Release date: 20th June 2013

Director: Pierre Coffin & Chris Renaud

Cast: Steve Carell, Kristen Wiig, Benjamin Bratt, Miranda Cosgrove, Russell Brand

Review by Peter Gray

In another case of a major studio fast-tracking a sequel that isn’t entirely necessary, ‘Despicable Me 2’ arrives in cinemas in a perfectly acceptable, though pointless fashion.  It’s not that there’s anything wrong with the second outing of former super villain Gru (voiced ever so wonderfully by Steve Carell), indeed you can tell from the outset how much heart has been put into the film, it’s just that overall there isn’t anything new brought to the table, though I imagine the target audience won’t find that an issue as the filmmakers (Pierre Coffin & Chris Renaud) have packed the film to the brim with colourful physical comedy and an abundance of little Minions.

For the uninitiated (though I doubt audiences unfamiliar with the original will be present here) the Minions are a series of cheeky and chatty yellow-skinned creations that have the appearance of a Kinder surprise egg, with the addition of arms and legs, who somehow all have their own personality despite their talk being completely undecipherable and their individual appearances only differing slightly.  They managed to steal focus every chance they got in the original and here their presence is heightened; the production team clearly realising their popularity and banking on them to do the same.  Outside of their comic relief, there’s a story of sorts with Gru now living somewhat of a domesticated existence following his renouncement of being a villain (the first film saw him attempt to steal the moon) and playing doting dad to his adopted daughters Edith (Dana Gaier), Margo (Miranda Cosgrove) and the particularly adorable Agnes (Elsie Fisher).  Keeping him busy when he’s not being pursued by the local horde of single women in his neighbourhood and playing dress up at birthday parties (an early sequence sees him dolled up as a fairy), Gru and his Minions focus on another lucrative business – jam making.  Overseeing production is Dr.
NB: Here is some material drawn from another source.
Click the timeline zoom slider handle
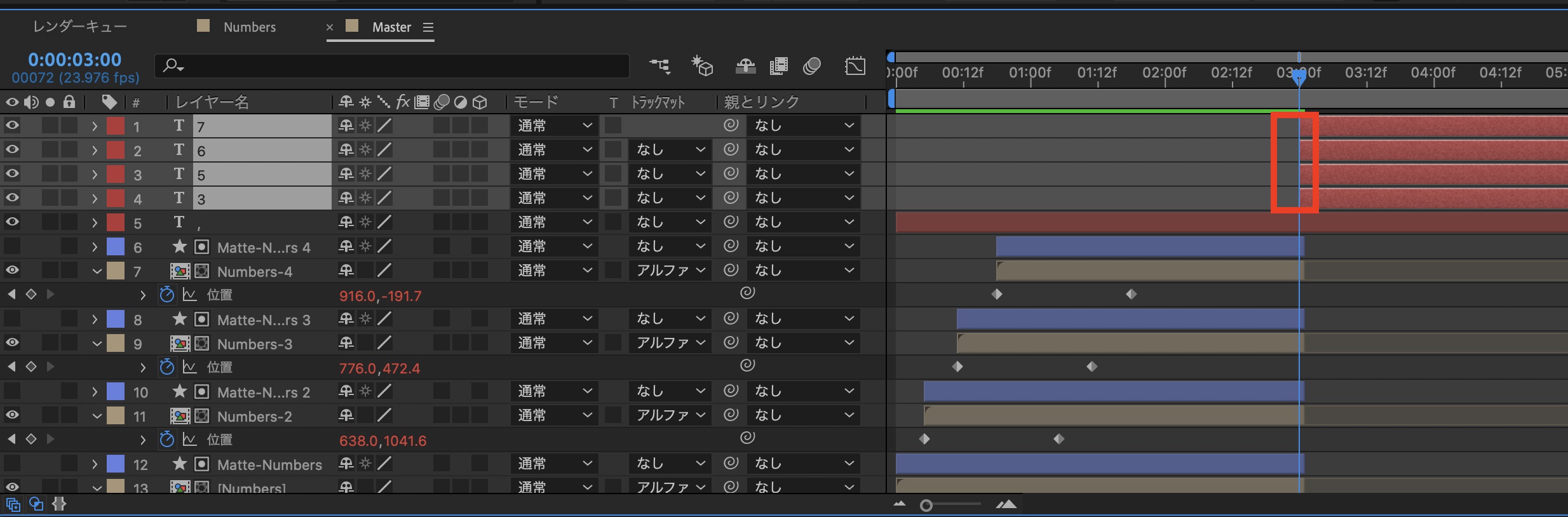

Nefario (Russell Brand), Gru’s former partner in crime who still has a taste for evil but not for “Gru’s signature jams and jellies”.

When Nafario admits to yearning for a taste of evil again, Gru questions his existence and so it seems like fate when he is tracked down by Lucy Wilde (Kristen Wiig), an agent with the Anti-Villains League who has specifically sought him out to find El Macho (Benjamin Bratt), a Mexican heavy who has resurfaced after his supposed demise via riding a shark into a volcano and has set up shop in a heavily populated mall.  From here on out it’s a fairly typical ride as Gru hopes to bring El Macho to justice all the while fighting off his feelings for Lucy, and the Minions attempting to help which leads them to playing an unlikely part in El Macho’s world domination plan.  As said before the film is a perfectly acceptable outing, and will most likely be adored by the youngsters its targeting through the school holiday period, but compared to the original you can’t help but feel a little disappointed as the shine that appeared so glossy in part 1 appears to have lost some of its clarity here.

The main culprit is the story which doesn’t hold enough weight to sustain the interest of the older audiences and seeing as how the Minions are rolled out at every opportunity, it would appear the lack of a strong plot is a known factor, however to be fair the Minions are particularly funny and the film is indeed better for having them involved.  As for the voice cast, it’s a successful venture yet you can’t help but feel all the talent involved belong in a stronger production.  Carell has the thick European drawl of Gru down pat and he manages to bring a wonderful sense of warmth to the character, whilst the barely recognisable Brand proves he knows restraint with his surprisingly likeable pensioner Nefario.  Wiig, who provided her vocals in the original film but to a different character, brings her usual sense of nervous energy to the character of Lucy and many a time I found it hard not to see her when looking at the character, but I think that made me enjoy her presence even more as Wiig is effortlessly humorous and she manages to elevate the character to a further enjoyable level.  The character of El Macho is perhaps one of the weakest links in the chain as he doesn’t hold enough bite for a villain, but that isn’t a fault on Bratt’s half.  Interestingly this part was originally set for Al Pacino who exited the production citing ‘creative differences’ despite finishing all the recordings of his lines.

The animation is wonderfully lush, and in 3D even more so, and there’s still plenty of laughs to be had by all involved – the most well received perhaps being the closing number of ‘YMCA’ from the Minions, it’s just when held against the original you can’t help but see the missed opportunity ‘Despicable Me 2’ ultimately ends up being.  Despite this it’s still a sweet and safe outing that provides the right amount of entertainment for its core audience, and will tide them over in time for the Minions own film out next year.